We may have great leaders among us today, but what will happen when they are gone? Yes, new leaders will succeed them, but what about the legacy? How can we develop leaders who will continue the legacy? It does not mean that the leader has to carry out the same old practices; it means that he has to reinvent himself, while maintaining his individualism.
I believe there are three aspects that complement (comPLEment, as in building onto, not comPLIment—which at times is superficial) RISE and ensure that our fraternity creates a leadership pipeline that can last a lifetime!
Stewardship implies trust; don’t confuse it with “integrity”—the quality of having strong moral principles. Stewardship is to hold something in trust for another.
As a leader at Toastmasters, you are responsible for the people; the members at large. You are entrusted with the responsibility of building them into great leaders and communicators. You need to focus on developing a bond of trust among them.
Have we as leaders followed through on our commitments? Are we communicating or building a grapevine? How can we build trust among our members so that they continue their relationship with us?
Building stewardship into our culture isn’t rocket science—all it takes is the right kind of communication at the right time, followed by setting the proper expectations, and regular follow-ups. The operational level—club, area, division, district, or international—doesn’t matter; it all begins with communication.
Commitment to the growth of people
How committed are you to contribute towards the growth of each member of your club? How about your area, division or district?

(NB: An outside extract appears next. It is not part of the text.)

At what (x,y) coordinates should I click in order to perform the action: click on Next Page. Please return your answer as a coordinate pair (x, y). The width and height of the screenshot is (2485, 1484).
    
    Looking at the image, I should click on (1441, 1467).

It’s a tall order just to think of it; that’s why I think leading at the club level is more difficult than lower down the order (the hierarchy at Toastmasters, as you know, resembles the inverted pyramid—the members are at the top, while the District Leaders are right at the bottom!) Beyond the club level, we have no choice but to be selective of the talent that we tap into, and then focus on building them into competent leaders.
But truly, do you want to groom them into leaders who can continue our legacy or simply “walk our talk?” There is a difference. I wouldn’t go into that, but I must say that our purpose is to build leaders, not followers! If you are committed to the growth of people, you will help them become independent free thinkers who are as committed to the organization as you are.
Therefore, building commitment is a simple fix—you guide and mentor the members to set them free; not to set them to your way of thinking. That’s being selfish!
It takes a few committed people to build a community that lasts! I often meet club leaders who like to share their club’s success stories with me. I genuinely admire their hard work and earnestness that has brought their clubs to an elite level, but my question is this: what did they do to build one of the other clubs in their area or vicinity? A community isn’t just your club; but your all your fellow Toastmasters who are as committed as you are but part of other clubs. It’s about a fraternity!
Building a community is perhaps one of the best experiences of high-performing leaders. It teaches them to be selfless and think about a cause that is larger than themselves. And all you need to do is, ask. Ask people if they need help. Ask if you can come over to some club and play a role. Ask other clubs about their challenges and how you can offer assistance. And don’t just listen, act. That’s how you build a community.
Essence of Service Leadership
These three aspects—stewardship, commitment to the growth of your people, and building community—form the essence of Service Leadership. There’s a reason for its existence. It can be applied to any type of organization—big or small; for profit or non-profit. It works because it focuses on the most basic form of transaction that’s known to humans—communication!
Communication is easy; particularly for Toastmasters, and it’s about time that we start making the best use of it. Reach out—build trust, leaders, and a community that lasts our lifetime!
(This short post was originally written and published for Orations 2015, a semi-annual District Conference for one of Toastmasters International’s district in India. Republished because I still so deeply believe in the message.)